The Department of Homeland Security changed its immigration policy in 2005 from one of "catching and releasing" to "catching and detaining," according to the complaint. The number of immigrant detainees rose from 200,000 in 2005 to 400,000 in 2010, with about 10 percent of them women.
Most immigration detainees have committed no crime other than entering the country without inspection.
Widespread sexual abuse of immigration detainees has been documented by private attorneys, at the CCA prison in Laredo, and by groups such as the Women's Commission for Refugee Women and Children, which reported on abuses at the Krome Avenue prison in Miami.
A guard at the Hutto prison was accused in May 2007 of sexually assaulting a woman there "while her son was sleeping in his crib inside the cell."

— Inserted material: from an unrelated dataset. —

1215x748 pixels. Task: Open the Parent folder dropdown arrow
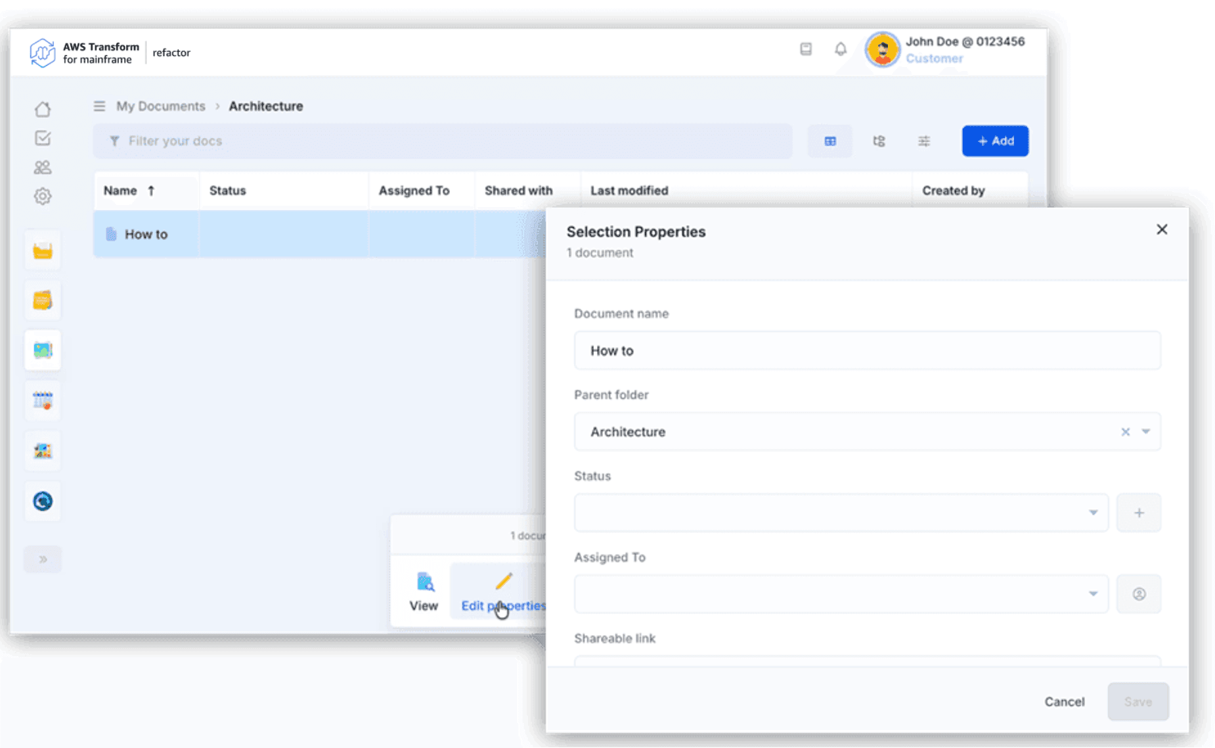point(1145,432)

In December 2007, ICE announced a zero-tolerance policy toward sexual assault in immigration prisons, whether run by the government or private contractors.
In 2008, Homeland Security found the Hutto facility to be noncompliant with ICE standards for sexual abuse. By 2009 ICE stopped detaining families at the Hutto facility and used it exclusively to house immigrant women.
The plaintiffs in the new case, filed April 9, say Dunn sexually assaulted them as he took them from the Hutto prison to an airport or bus station.
Sarah Doe, a 24-year-old native of Eritrea, says she fled to the United States after being repeatedly raped and beaten by a military commander. She was released from the Hutto prison on March 20, 2010. At 3:58 a.m. she met Dunn, who was supposed to take her to the airport.
Dunn locked her into a cage-like area in the back of his van and they departed, stopping 10 miles later at a Conoco gas station. There, Dunn told Sarah to get out of the van and move against the wall of the station. He groped her repeatedly "for an extended period of time, touching all over her body, including her breasts, crotch area, and buttocks," Doe says in the complaint. He put her back in the van and took her to the airport. She says she never reported it because she was terrified.